Starting with the line that holds "Instruction: Tap the", repeat each line through the last one below, exactly. Pictures stay out.

# Data provided
▶

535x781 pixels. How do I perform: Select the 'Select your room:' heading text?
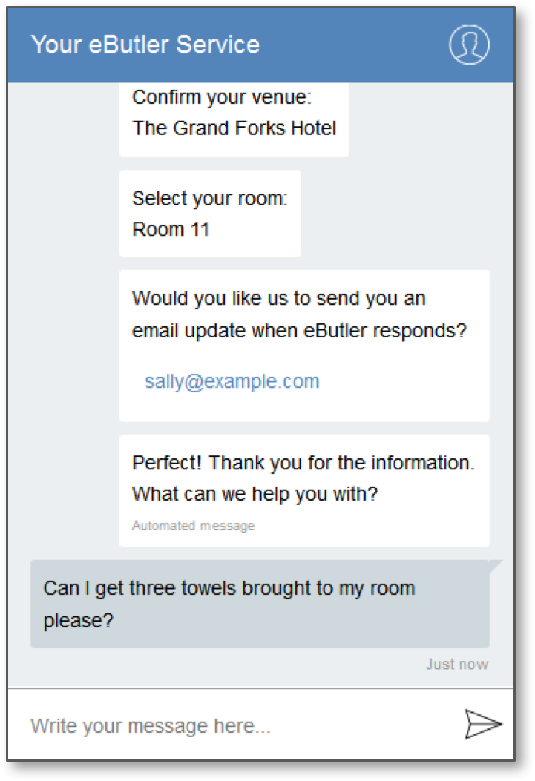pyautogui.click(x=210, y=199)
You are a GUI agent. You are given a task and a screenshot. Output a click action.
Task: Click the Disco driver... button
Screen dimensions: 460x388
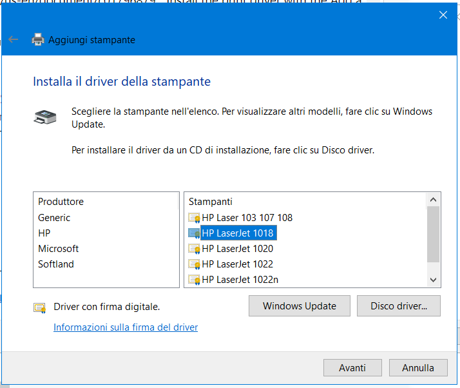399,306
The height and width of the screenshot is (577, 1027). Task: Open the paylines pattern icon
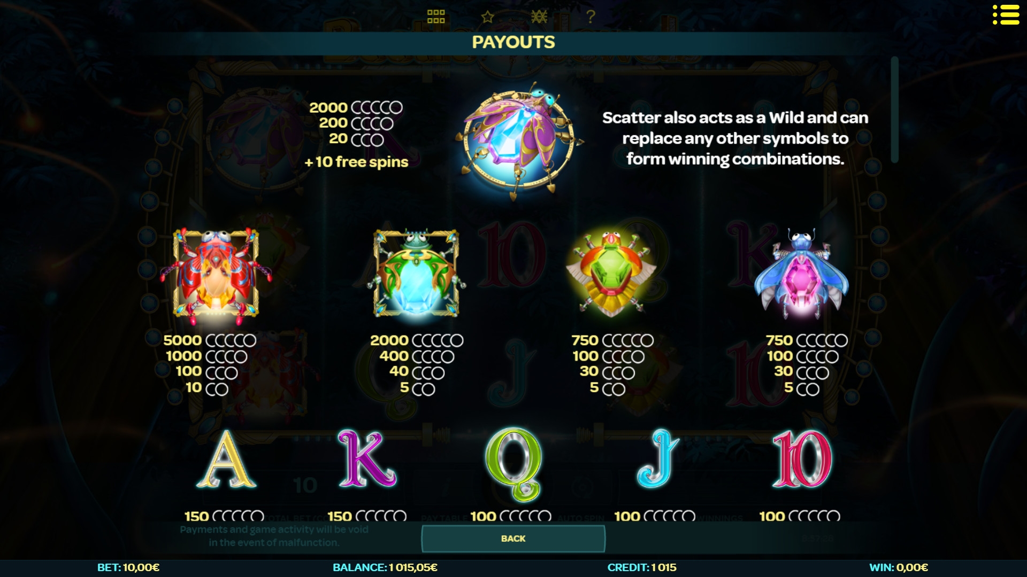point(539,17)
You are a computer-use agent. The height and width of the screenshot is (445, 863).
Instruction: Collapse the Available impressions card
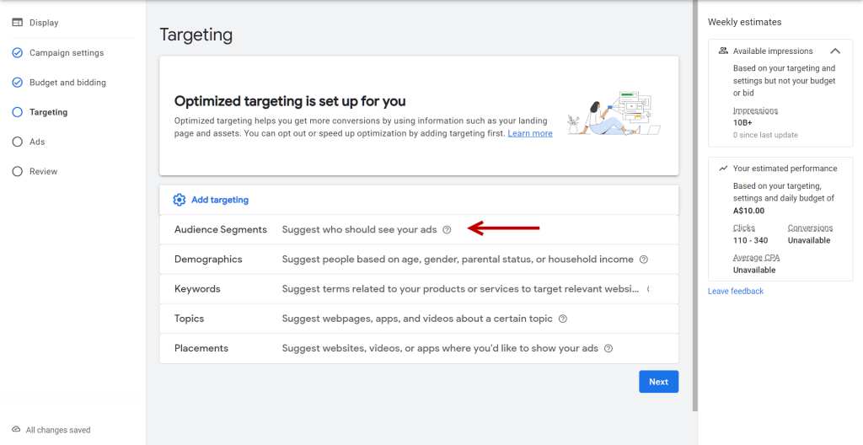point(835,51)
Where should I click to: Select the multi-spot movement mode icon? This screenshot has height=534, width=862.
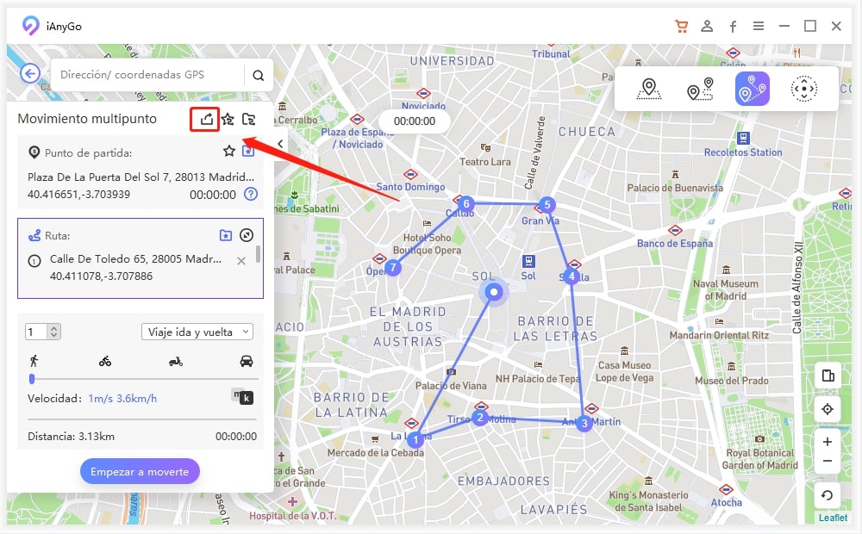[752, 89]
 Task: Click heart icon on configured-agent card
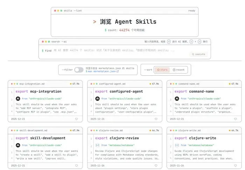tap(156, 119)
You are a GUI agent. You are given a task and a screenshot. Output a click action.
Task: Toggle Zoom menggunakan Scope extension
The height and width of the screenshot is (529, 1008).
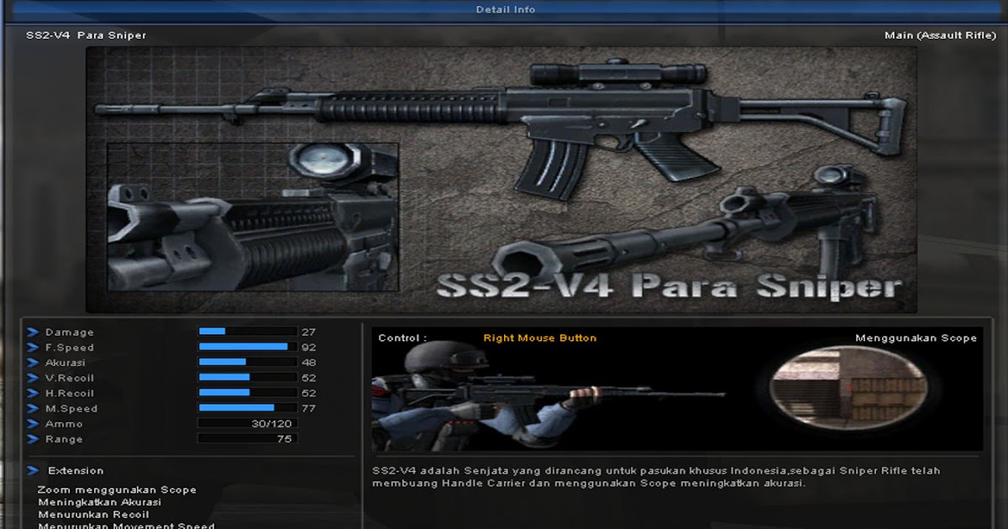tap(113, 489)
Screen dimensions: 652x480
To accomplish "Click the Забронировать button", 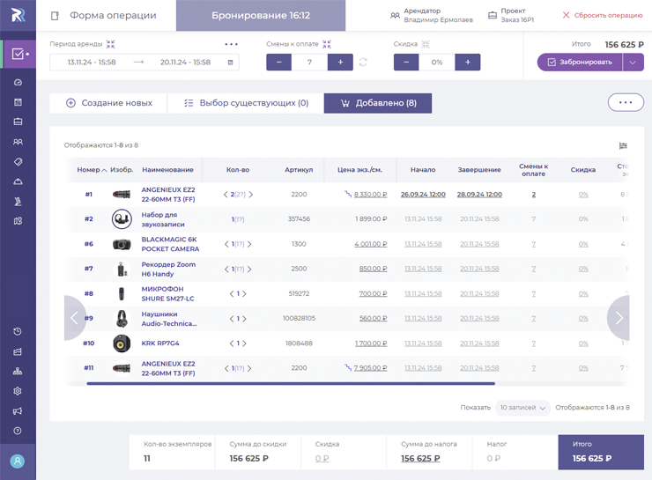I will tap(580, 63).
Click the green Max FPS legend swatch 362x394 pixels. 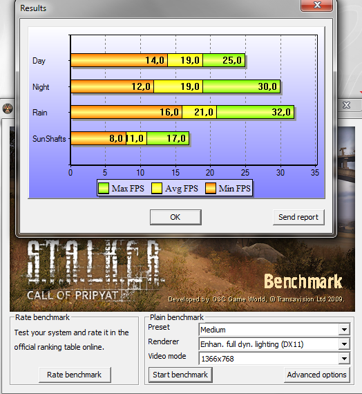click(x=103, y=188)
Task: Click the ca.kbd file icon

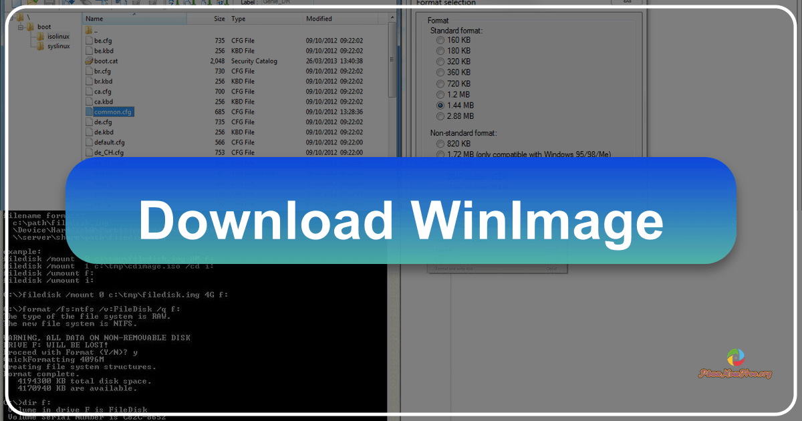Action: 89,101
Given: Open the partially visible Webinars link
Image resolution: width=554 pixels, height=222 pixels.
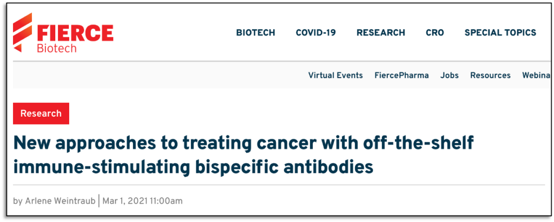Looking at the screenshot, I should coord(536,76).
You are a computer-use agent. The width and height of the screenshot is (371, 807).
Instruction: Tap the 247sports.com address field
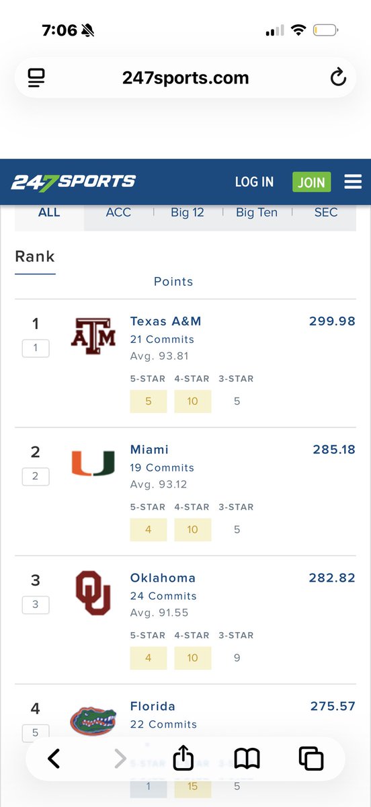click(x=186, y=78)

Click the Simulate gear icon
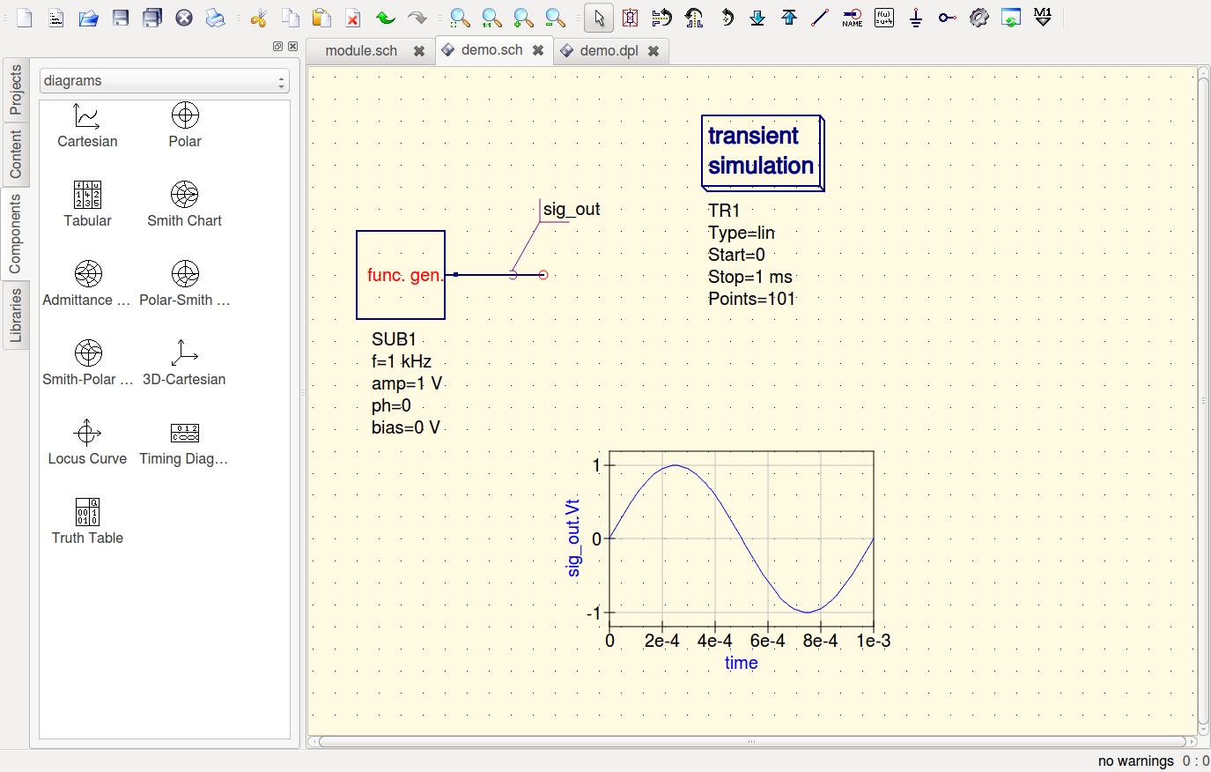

◀

# Response for this exercise
Instruction: Tap the 247sports.com address field
click(x=186, y=78)

Click the Simulate gear icon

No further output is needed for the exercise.